System.Runtime.Serialization.DataContractAttribute クラス

この記事では、この API のリファレンス ドキュメントへの補足的な解説を提供します。

DataContractAttribute によるシリアル化および逆シリアル化操作で使用される型 (クラス、構造体、または列挙) に対して、DataContractSerializer 属性を適用します。 Windows Communication Foundation (WCF) インフラストラクチャを使用してメッセージを送受信する場合は、メッセージで送信されたデータを保持および操作するクラスにも適用 DataContractAttribute する必要があります。 データ コントラクトの詳細については、「データ コントラクトの使用」を参照してください。

シリアル化する値を保持するフィールド、プロパティ、またはイベントにも、DataMemberAttribute を適用する必要があります。 DataContractAttribute の適用によって、DataContractSerializer によるデータのシリアル化と逆シリアル化を明示的に有効にします。

注意

プライベートなフィールドに対して DataMemberAttribute を適用できます。 フィールドによって返されるデータは (プライベートであっても) シリアル化と逆シリアル化の対象となるため、悪意のあるユーザーやプロセスによって傍受される可能性があることに注意してください。

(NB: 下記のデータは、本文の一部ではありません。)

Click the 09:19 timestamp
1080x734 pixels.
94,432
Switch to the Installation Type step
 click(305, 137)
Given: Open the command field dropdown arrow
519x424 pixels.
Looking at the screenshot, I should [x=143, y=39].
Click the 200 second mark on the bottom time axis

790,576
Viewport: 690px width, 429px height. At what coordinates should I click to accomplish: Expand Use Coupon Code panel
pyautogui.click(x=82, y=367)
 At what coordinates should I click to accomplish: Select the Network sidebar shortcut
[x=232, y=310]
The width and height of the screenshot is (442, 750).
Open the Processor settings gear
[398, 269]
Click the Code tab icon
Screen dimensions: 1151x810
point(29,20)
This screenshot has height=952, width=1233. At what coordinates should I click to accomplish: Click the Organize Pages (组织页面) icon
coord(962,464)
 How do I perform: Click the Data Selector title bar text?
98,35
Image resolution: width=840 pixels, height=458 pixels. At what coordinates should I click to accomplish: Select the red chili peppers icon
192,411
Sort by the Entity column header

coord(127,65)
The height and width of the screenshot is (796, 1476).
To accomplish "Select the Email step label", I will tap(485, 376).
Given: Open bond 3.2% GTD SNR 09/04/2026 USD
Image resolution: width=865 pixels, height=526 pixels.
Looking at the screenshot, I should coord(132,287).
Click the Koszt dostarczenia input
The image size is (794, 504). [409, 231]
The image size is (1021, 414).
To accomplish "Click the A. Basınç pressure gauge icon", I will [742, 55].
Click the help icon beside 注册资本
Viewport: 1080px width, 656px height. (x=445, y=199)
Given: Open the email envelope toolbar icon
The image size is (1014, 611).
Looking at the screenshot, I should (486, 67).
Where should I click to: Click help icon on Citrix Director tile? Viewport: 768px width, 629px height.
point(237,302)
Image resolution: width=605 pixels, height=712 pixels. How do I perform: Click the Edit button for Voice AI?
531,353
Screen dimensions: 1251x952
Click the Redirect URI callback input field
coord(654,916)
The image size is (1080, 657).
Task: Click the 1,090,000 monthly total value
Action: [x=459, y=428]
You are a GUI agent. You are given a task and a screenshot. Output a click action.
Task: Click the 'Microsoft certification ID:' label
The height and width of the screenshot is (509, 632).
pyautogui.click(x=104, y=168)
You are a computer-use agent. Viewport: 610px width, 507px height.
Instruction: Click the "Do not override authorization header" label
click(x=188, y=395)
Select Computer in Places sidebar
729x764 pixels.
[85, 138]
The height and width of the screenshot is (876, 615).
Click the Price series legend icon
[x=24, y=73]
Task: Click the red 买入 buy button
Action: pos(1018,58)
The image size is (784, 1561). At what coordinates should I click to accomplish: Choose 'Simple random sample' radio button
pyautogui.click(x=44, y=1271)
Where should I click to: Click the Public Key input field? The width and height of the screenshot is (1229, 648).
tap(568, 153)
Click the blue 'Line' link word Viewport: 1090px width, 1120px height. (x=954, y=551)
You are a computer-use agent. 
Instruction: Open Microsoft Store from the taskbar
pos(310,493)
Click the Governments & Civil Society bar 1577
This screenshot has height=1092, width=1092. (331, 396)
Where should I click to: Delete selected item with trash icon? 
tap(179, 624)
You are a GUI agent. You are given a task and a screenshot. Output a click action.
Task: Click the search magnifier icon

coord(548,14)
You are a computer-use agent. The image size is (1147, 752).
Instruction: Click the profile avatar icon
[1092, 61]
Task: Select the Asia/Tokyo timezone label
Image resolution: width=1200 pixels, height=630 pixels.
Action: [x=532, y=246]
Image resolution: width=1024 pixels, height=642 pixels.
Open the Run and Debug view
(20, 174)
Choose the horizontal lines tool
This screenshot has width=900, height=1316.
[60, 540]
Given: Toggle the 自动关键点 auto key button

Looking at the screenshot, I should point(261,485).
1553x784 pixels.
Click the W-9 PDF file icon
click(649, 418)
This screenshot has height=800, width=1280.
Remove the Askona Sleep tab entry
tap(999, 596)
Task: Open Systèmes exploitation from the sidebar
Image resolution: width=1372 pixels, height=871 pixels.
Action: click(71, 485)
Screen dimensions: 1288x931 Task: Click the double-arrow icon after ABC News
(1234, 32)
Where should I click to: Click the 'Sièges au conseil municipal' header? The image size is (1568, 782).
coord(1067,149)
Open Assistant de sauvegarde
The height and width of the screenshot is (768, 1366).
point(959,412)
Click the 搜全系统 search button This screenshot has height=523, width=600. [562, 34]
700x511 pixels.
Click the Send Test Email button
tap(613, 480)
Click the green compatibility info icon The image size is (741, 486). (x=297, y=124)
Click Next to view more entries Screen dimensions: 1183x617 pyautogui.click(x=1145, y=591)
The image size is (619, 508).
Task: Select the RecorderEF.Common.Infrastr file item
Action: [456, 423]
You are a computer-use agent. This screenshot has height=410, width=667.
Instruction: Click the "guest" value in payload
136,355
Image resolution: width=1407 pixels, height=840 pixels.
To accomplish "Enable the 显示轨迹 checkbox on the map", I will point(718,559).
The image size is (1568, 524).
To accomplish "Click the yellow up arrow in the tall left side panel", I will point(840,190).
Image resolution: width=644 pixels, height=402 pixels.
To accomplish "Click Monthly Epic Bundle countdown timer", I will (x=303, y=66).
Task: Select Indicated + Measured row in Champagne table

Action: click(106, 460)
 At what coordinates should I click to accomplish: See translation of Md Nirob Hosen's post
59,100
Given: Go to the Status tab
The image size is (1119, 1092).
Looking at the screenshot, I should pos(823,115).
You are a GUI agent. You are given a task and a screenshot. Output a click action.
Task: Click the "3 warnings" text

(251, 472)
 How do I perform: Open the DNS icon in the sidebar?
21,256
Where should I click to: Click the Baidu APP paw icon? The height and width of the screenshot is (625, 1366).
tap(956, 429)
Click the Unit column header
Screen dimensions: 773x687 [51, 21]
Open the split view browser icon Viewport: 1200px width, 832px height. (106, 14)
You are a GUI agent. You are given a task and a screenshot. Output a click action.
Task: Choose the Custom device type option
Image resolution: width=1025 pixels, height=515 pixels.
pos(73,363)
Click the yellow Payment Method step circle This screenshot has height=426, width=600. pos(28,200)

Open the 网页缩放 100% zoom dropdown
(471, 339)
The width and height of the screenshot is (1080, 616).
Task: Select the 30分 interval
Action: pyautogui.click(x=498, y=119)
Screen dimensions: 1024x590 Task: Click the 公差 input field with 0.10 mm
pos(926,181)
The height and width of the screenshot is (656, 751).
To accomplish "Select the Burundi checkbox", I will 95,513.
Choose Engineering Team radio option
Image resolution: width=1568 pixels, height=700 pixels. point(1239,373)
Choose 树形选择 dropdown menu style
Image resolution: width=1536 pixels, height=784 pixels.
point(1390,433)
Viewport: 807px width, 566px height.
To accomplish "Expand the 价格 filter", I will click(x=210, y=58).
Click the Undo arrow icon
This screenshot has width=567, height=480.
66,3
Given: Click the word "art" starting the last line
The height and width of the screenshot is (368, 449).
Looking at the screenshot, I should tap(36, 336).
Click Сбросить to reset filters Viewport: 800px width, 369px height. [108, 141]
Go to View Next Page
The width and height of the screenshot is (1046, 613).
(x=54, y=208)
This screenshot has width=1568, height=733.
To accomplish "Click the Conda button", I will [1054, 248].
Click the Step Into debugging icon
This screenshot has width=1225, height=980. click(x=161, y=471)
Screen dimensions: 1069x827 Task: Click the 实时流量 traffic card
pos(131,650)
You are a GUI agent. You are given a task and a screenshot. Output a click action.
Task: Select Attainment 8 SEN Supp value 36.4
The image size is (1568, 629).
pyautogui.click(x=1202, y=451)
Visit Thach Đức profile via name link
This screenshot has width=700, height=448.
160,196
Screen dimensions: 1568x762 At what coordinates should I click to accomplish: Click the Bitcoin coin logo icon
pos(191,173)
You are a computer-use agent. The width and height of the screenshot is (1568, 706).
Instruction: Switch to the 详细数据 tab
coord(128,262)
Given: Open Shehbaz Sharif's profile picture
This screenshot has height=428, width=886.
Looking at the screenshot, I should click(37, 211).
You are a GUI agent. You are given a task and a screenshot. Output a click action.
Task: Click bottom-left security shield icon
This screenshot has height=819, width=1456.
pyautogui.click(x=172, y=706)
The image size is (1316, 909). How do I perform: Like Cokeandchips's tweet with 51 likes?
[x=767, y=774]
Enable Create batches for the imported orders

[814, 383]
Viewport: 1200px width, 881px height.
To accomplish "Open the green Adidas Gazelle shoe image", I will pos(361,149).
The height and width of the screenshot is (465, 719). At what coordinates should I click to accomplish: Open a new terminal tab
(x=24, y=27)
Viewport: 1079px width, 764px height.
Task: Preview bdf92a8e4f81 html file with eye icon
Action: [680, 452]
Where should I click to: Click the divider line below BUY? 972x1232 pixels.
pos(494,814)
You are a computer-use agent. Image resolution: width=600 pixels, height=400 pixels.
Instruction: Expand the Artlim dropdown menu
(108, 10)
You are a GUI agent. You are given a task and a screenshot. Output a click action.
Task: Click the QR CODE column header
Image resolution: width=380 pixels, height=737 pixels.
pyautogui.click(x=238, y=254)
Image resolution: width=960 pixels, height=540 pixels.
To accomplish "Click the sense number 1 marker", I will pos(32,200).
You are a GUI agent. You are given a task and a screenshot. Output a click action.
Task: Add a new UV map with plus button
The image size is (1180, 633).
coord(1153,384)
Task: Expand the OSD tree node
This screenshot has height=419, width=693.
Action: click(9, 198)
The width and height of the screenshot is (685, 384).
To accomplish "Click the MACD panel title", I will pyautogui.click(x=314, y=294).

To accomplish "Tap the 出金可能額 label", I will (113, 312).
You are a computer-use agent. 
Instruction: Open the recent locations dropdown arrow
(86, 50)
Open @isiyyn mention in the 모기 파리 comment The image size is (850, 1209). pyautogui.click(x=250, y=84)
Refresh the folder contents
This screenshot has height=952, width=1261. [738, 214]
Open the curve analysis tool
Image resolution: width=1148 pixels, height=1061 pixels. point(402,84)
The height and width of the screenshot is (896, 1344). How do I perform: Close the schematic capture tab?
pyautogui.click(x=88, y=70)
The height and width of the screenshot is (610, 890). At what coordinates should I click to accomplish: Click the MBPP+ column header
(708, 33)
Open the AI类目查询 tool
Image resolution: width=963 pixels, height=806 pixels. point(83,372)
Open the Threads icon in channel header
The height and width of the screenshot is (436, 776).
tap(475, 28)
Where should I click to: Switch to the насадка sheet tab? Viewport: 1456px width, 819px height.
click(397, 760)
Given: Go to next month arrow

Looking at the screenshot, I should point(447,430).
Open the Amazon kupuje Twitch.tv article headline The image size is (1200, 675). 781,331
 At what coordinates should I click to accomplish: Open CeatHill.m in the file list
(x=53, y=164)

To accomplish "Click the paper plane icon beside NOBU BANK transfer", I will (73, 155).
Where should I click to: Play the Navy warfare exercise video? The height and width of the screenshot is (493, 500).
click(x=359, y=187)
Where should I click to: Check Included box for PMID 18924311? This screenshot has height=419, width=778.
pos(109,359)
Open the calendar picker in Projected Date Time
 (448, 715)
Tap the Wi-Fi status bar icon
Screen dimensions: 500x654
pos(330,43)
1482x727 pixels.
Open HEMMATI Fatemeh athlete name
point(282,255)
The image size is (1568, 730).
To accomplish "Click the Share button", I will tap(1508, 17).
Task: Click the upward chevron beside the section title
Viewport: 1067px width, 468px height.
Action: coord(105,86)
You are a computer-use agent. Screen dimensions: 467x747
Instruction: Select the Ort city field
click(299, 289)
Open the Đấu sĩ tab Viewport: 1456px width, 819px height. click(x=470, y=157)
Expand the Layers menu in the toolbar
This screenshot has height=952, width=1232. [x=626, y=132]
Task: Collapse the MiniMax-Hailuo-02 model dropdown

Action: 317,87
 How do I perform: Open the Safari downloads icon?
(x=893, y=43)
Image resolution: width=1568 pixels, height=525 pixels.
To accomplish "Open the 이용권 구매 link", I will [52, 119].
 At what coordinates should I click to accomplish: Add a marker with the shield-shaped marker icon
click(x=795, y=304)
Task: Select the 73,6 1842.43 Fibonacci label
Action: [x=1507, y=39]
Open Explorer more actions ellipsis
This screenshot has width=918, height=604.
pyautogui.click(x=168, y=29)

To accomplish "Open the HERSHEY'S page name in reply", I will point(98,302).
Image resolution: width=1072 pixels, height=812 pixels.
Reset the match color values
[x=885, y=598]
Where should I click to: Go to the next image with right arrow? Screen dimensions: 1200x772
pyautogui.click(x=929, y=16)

データ コントラクトの詳細については、「データ コントラクトの使用」に 記載されているトピックを参照してください。

データ コントラクト

データ コントラクトは、各フィールドの名前とデータ型を持つ一連のフィールドの抽象的な説明です。 データ コントラクトは、単一の実装の外部に存在することで、異なるプラットフォームでのサービスの相互運用を可能にします。 サービス間で渡されるデータが同一のコントラクトに準拠している限り、すべてのサービスがそのデータを処理できます。 この処理は疎結合システムとも呼ばれます。 データ コントラクトは、アプリケーションによる処理が可能なようにデータを伝送する方法を指定するという点でインターフェイスに似ています。 たとえば、"FirstName" と "LastName" という 2 つのテキスト フィールドがある "Person" という名前のデータ型をデータ コントラクトで呼び出すことができます。 データ コントラクトを作成するには、DataContractAttribute をクラスに適用し、シリアル化する必要がある任意のフィールドまたはプロパティに DataMemberAttribute を適用します。 データがシリアル化されるときに、データは、型に暗黙的に組み込まれたデータ コントラクトに従って処理されます。

Note

データ コントラクトは、継承動作の点で、実際のインターフェイスとは大きく異なります。 インターフェイスは、任意の派生する型によって継承されます。 DataContractAttribute を基本クラスに適用しても、派生する型は、属性も動作も継承しません。 ただし、派生する型にデータ コントラクトがある場合、基本クラスのデータ メンバーはシリアル化されます。 しかし、派生クラスの新しいメンバーをシリアル化可能にするには、新しいメンバーに対して DataMemberAttribute を適用する必要があります。

XML スキーマ ドキュメントと SvcUtil ツール

他のサービスとデータを交換する場合は、データ コントラクトを記述する必要があります。 DataContractSerializer の現在のバージョンでは、XML スキーマを使用してデータ コントラクトを定義できます (その他の形式のメタデータ/説明は、同じ目的で使用できます)。アプリケーションから XML スキーマを作成するには、ServiceModel メタデータ ユーティリティ ツール (Svcutil.exe) と /dconly コマンド ライン オプションを使用します。 ツールへの入力が既定ではアセンブリの場合、ツーは、そのアセンブリで検出されたすべてのデータ コントラクトの型を定義する XML スキーマ セットを生成します。 逆に、Svcutil.exe ツールは、データ コントラクトによって表現できる構造体を使用する XML スキーマの要件に適合する Visual Basic または C# クラスの定義を作成するために使用することもできます。 この場合、 /dconly コマンド ライン オプションは必要ありません。

Svcutil.exe ツールへの入力が既定では XML スキーマの場合、ツールは、クラスのセットを作成します。 これらのクラスを確認すれば、DataContractAttribute が適用されていることがわかります。 これらのクラスを使用して、他のサービスと交換する必要があるデータを処理するための新しいアプリケーションを作成できます。

Web サービス記述言語 (WSDL) ドキュメントを返すエンドポイントに対してツールを実行して、Windows Communication Foundation (WCF) クライアントを作成するコードと構成を自動的に生成することもできます。 生成されたコードには、DataContractAttribute でマークされた型が含まれます。

既存の型を再利用する

データ コントラクトには、安定名とメンバー リストという 2 つの基本的な要件があります。 安定名は、名前空間の URI (uniform resource identifier) とコントラクトのローカル名で構成されます。 既定では、クラスに適用 DataContractAttribute すると、クラス名がローカル名として使用され、クラスの名前空間 (プレフィックスが付いた "http://schemas.datacontract.org/2004/07/") が名前空間 URI として使用されます。 Name プロパティと Namespace プロパティを設定することで、これらの既定値をオーバーライドできます。 ContractNamespaceAttribute を名前空間に適用することで、名前空間を変更することもできます。 この機能は、目的どおりにデータを処理する既存の型が存在するが、データ コントラクトの名前空間とクラス名が異なる場合に使用します。 既定値をオーバーライドすることで、既存の型を再利用しながら、シリアル化するデータをデータ コントラクトに準拠させることができます。

Note

コードでは、DataContract の代わりに DataContractAttribute という短い語を使用できます。

バージョン管理

データ コントラクトは、それ自体の新しいバージョンに対応できます。 つまり、コントラクトの次のバージョンに追加データが含まれている場合、そのデータは保存され、送信側にそのまま返送されます。 これを行うには、IExtensibleDataObject インターフェイスを実装します。